Metadata files generated with RayTaskRunner
Bug summary
Issue description
I don't know if it's a bug or a desired behavior but some metadata files are generated each time I run my flows locally. That's annoying because the files are generated in my source directory (or from where I run the flows/tasks). I'd like to have more info, please, on what these files are and if we can generate it somewhere else or, ideally, not generate them at all.

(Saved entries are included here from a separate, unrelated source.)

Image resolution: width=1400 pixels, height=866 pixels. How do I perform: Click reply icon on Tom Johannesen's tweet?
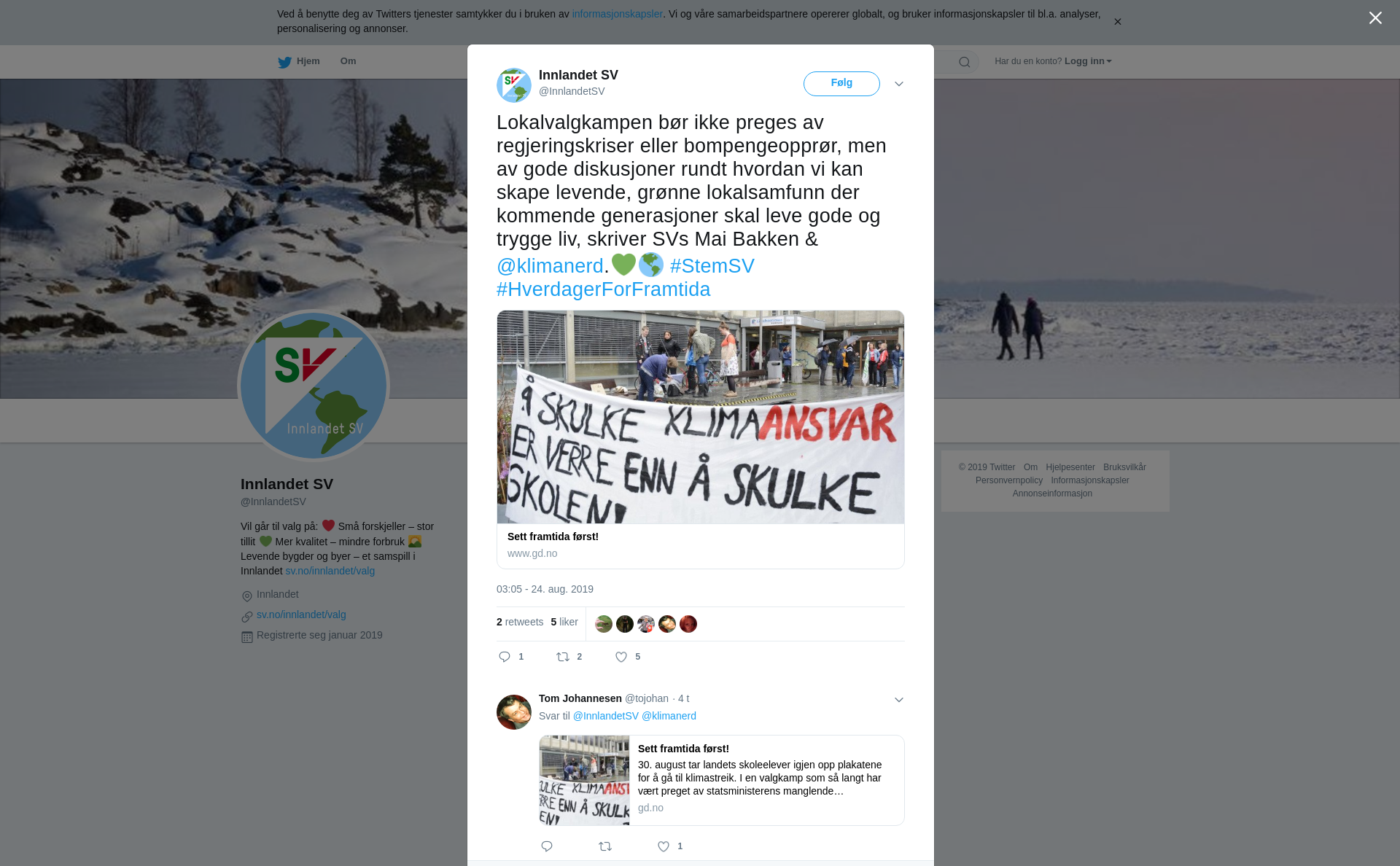547,846
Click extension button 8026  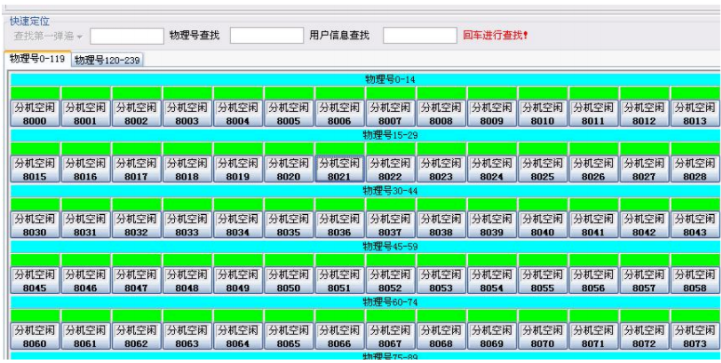[x=593, y=169]
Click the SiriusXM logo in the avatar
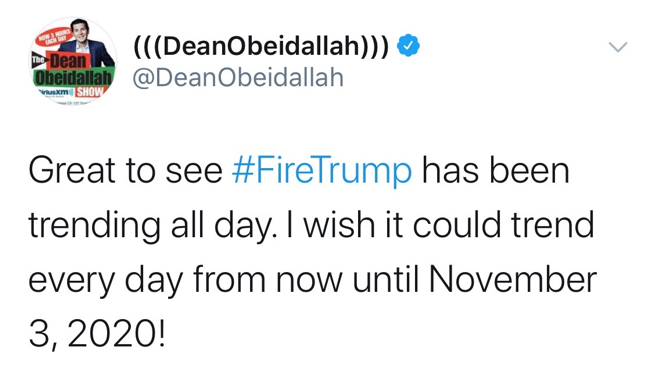Image resolution: width=654 pixels, height=367 pixels. [x=55, y=91]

It generates files with filenames like 89e55eaee58e8ce3567e87801196d9d5 in the same folder that I call the python script (see below) with the following content:
{
"metadata": {
"storage_key": "/Users/<path to my local source dir>/89e55eaee58e8ce3567e87801196d9d5",
"expiration": null,
"serializer": {
"type": "pickle",
"picklelib": "cloudpickle",
"picklelib_version": null
},
"prefect_version": "3.1.2",
"storage_block_id": null
},
"result": "gAVLAS4=\n"
}
The minimal reproducible python script is
from prefect import flow, task
from prefect_ray import RayTaskRunner
@task(log_prints=True, persist_result=True)
def taskA():
print("Task A")
return 1
@flow(log_prints=True, persist_result=True, task_runner=RayTaskRunner)
def myFlow():
print("In my flow")
taskA.submit().wait()
return 0
myFlow()
Version info
Version: 3.1.2
API version: 0.8.4
Python version: 3.11.9
Git commit: 02b99f0a
Built: Tue, Nov 12, 2024 1:38 PM
OS/Arch: darwin/arm64
Profile: local
Server type: server
Pydantic version: 2.8.2
Integrations:
prefect-ray: 0.4.2
Additional context
Some notes:
- These files are not generated when I remove the RayTaskRunner or when I set
persist_resulttoFalse. - I saw this files being generated when I upgraded prefect from
3.0.0rc14to3.1.1in my code base, and I reproduced it in this minimal example. - I've tried to change the server config's
PREFECT_LOCAL_STORAGE_PATHto/tmp/resultbut it didn't help - Screenshot of the flow and task ran from the minimal python code
Hey @dqueruel-fy - those files are a consequence of persisting task and flow results.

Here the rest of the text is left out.